Professional ratings
Review scores
| Source | Rating |
| Allmusic |  |

==Recording==
The album was recorded at Abbey Road Studios (Studio 2) between 26 October 1960 and 21 June 1961. It was recorded on entirely analogue equipment in real time, with each track recorded on a one-track-per-day basis with no overdubs or edits on a 2 track recording machine. Rather than having a stereo mix being mixed down into a mono version, both stereo and mono mixes were recorded simultaneously but separately within the same session. Mistakes made during recording necessitated immediate retakes, and for that reason, multiple versions for some (if not all) tracks exist in EMI's tape vaults.
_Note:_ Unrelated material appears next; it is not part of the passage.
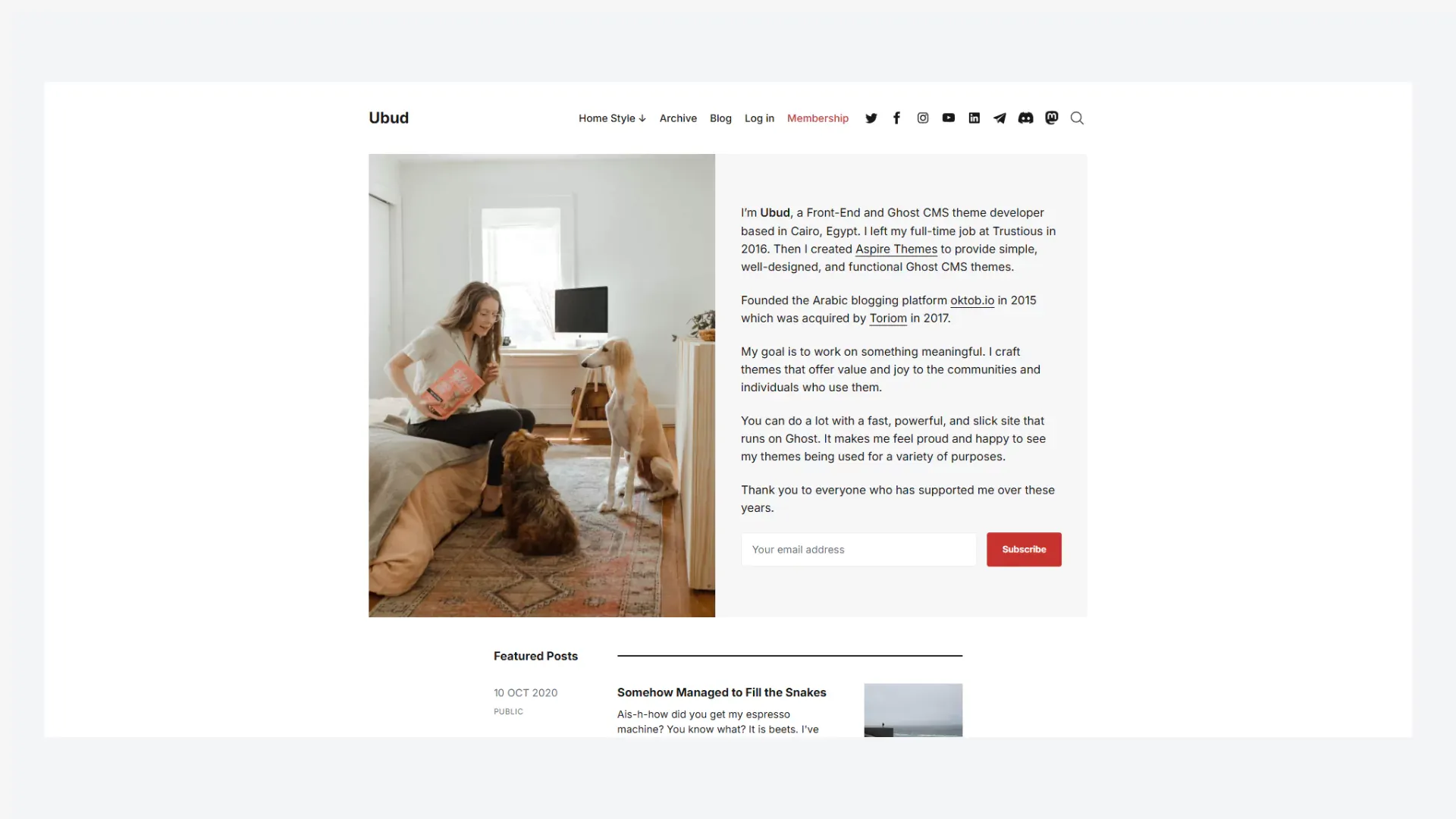Open the Aspire Themes hyperlink

(895, 248)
All of the tracks were recorded in several sessions over an eight-month period (nine session-days), during which singles were also recorded, including "Kon-Tiki", "She Wears Red Feathers" (unissued), "The Frightened City", "Wonderful Land", "36-24-36", "March of the Shadows" (unissued), "Peace Pipe", "The Savage", "Blues From an Unfurnished Flat" (unissued), "Happy Birthday to You" (unissued except in an overdubbed form on 21 Today), an LP by Cliff Richard.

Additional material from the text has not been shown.